PROBLEM REQUIREMENTS: From the line containing "Ressurser (152, 126)" to the end of the data, retype every line exactly and nothing else. Drop the pictures.

(Stored items)
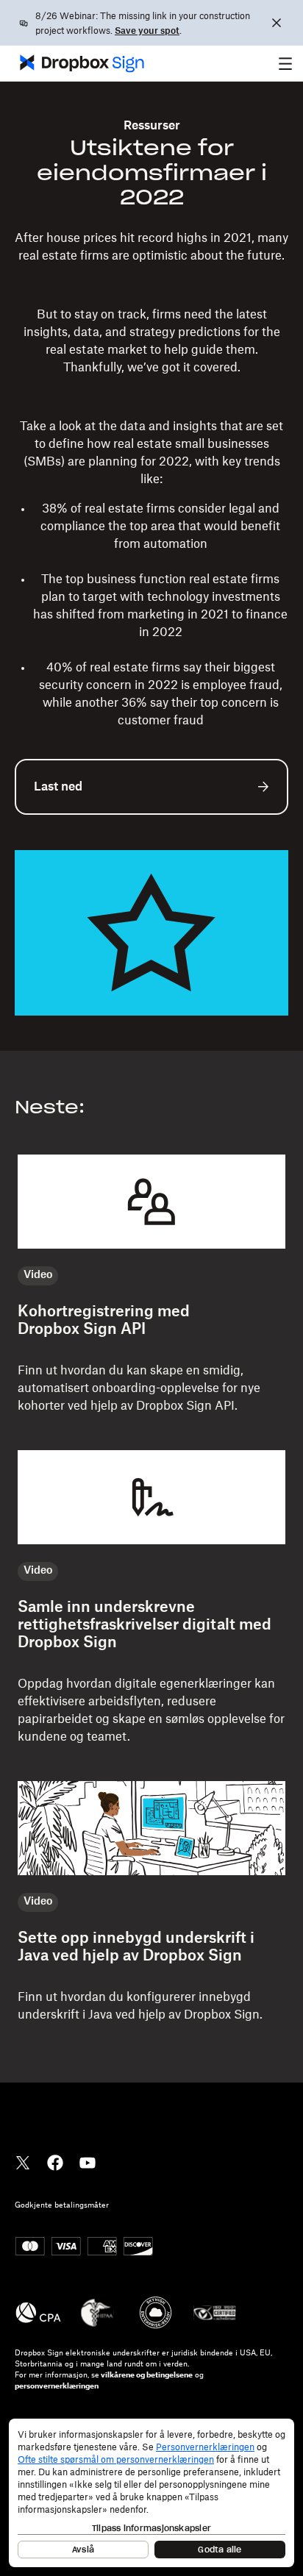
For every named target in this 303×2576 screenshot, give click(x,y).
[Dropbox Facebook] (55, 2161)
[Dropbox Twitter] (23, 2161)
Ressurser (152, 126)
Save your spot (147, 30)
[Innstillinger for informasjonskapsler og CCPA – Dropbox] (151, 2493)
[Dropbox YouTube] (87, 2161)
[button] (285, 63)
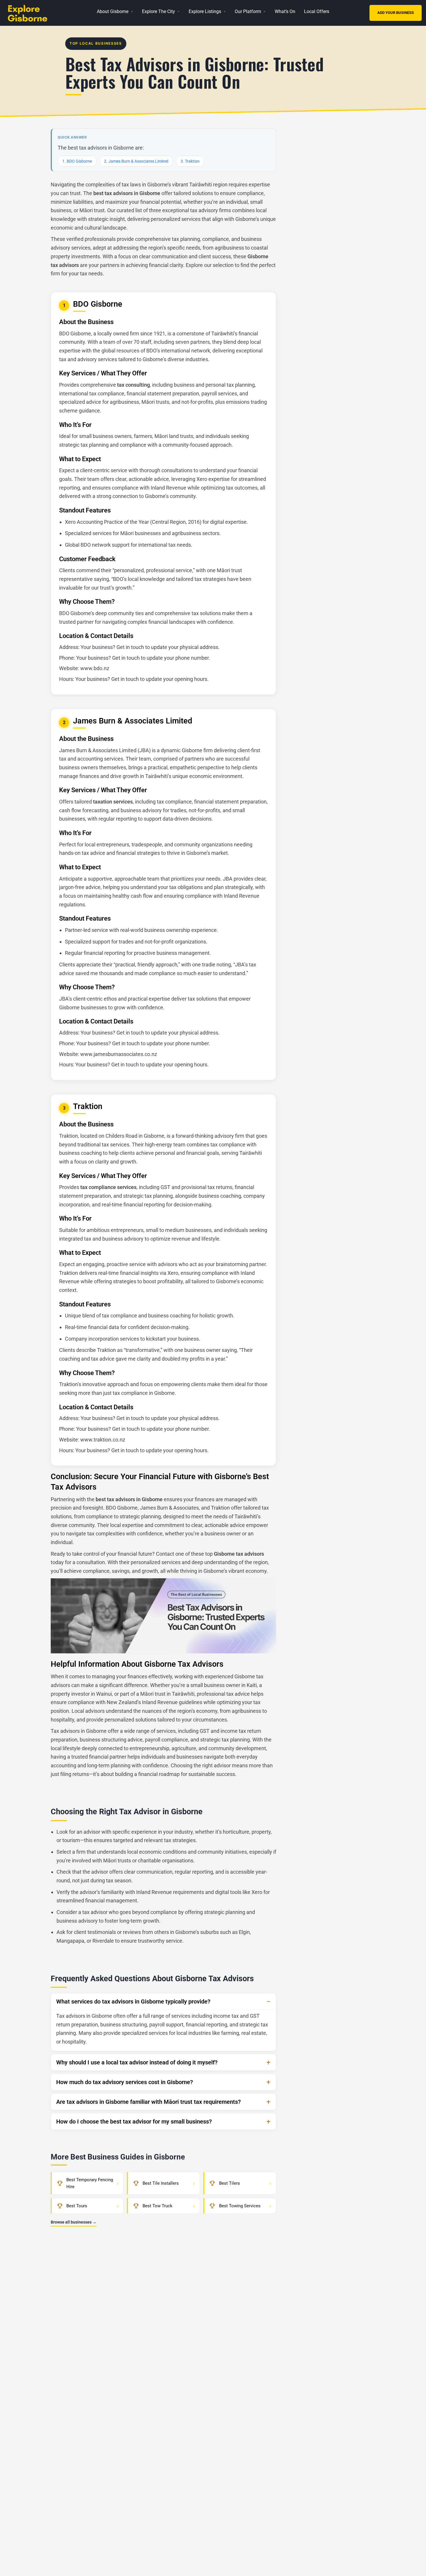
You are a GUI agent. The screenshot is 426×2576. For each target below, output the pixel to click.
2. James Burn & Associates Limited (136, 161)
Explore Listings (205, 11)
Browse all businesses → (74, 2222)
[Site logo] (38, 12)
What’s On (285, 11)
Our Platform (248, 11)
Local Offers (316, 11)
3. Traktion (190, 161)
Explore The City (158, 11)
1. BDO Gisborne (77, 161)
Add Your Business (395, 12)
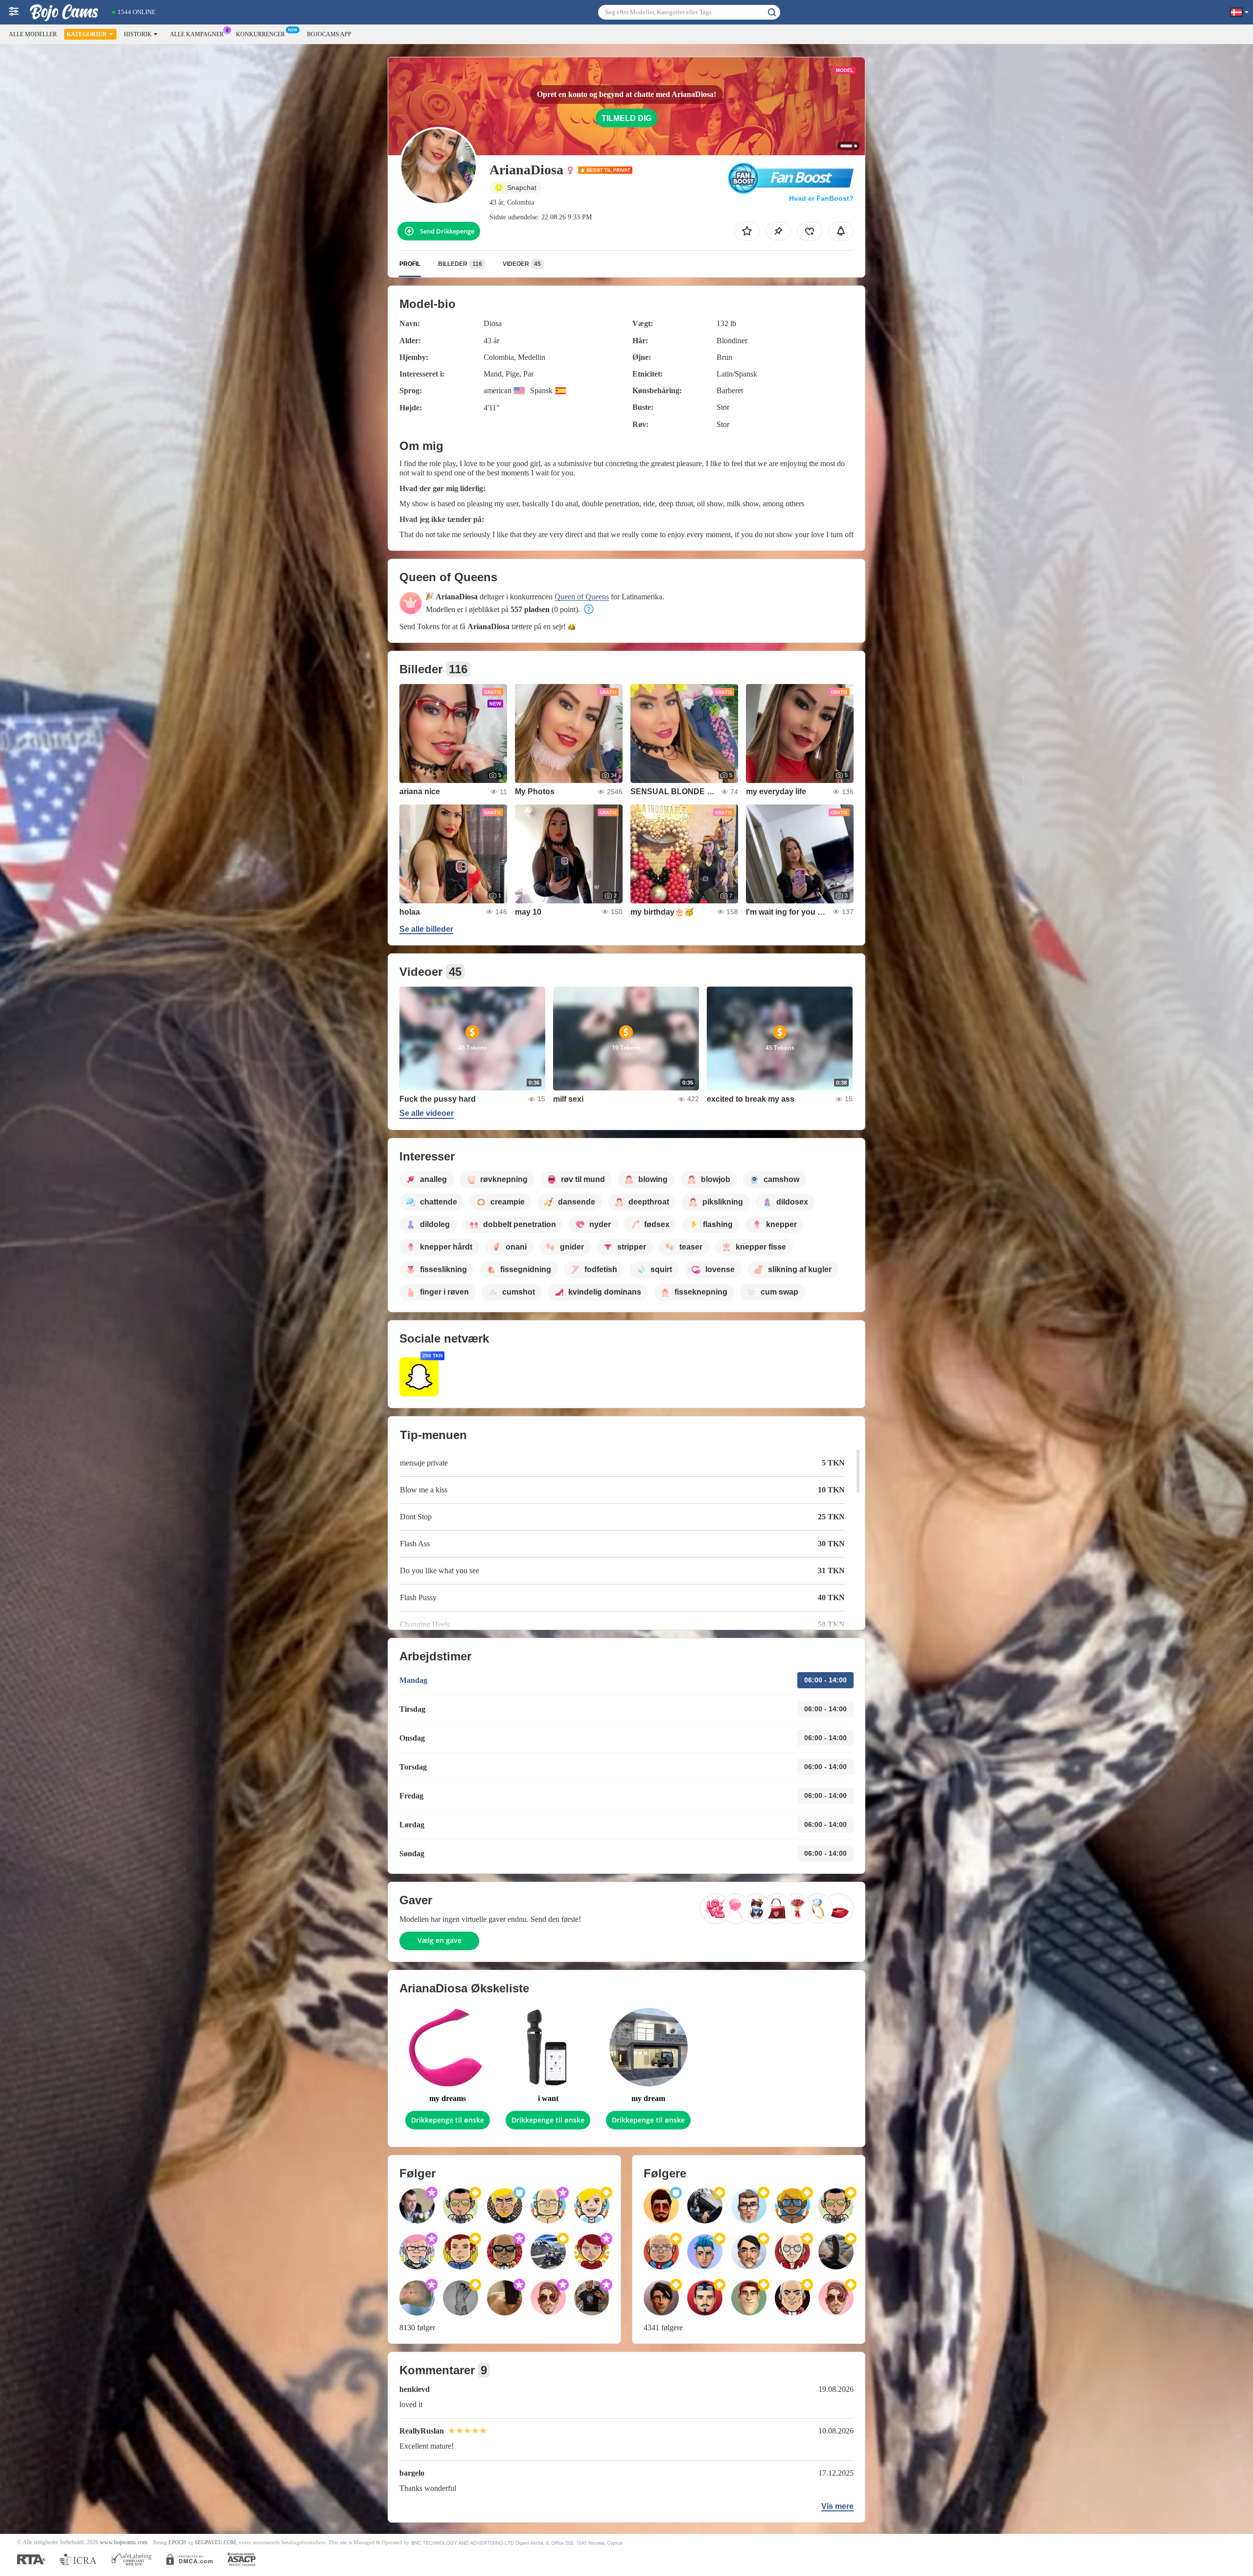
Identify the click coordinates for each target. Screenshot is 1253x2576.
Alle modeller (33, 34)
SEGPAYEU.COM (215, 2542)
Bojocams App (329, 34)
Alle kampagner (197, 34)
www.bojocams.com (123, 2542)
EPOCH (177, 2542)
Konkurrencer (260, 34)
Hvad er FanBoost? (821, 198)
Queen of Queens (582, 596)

YOUR RESPONSE:
Ressurser (152, 126)
Save your spot (147, 30)
[Innstillinger for informasjonskapsler og CCPA – Dropbox] (151, 2493)
[Dropbox YouTube] (87, 2161)
[button] (285, 63)
You are a GUI agent. The screenshot is 426×2576. For each target below, output the pixel to click.
2. James Burn & Associates Limited (136, 161)
Explore Listings (205, 11)
Browse all businesses → (74, 2222)
[Site logo] (38, 12)
What’s On (285, 11)
Our Platform (248, 11)
Local Offers (316, 11)
3. Traktion (190, 161)
Explore The City (158, 11)
1. BDO Gisborne (77, 161)
Add Your Business (395, 12)
Identify the click coordinates for each target. Screenshot is 1253x2576.
Alle modeller (33, 34)
SEGPAYEU.COM (215, 2542)
Bojocams App (329, 34)
Alle kampagner (197, 34)
www.bojocams.com (123, 2542)
EPOCH (177, 2542)
Konkurrencer (260, 34)
Hvad er FanBoost? (821, 198)
Queen of Queens (582, 596)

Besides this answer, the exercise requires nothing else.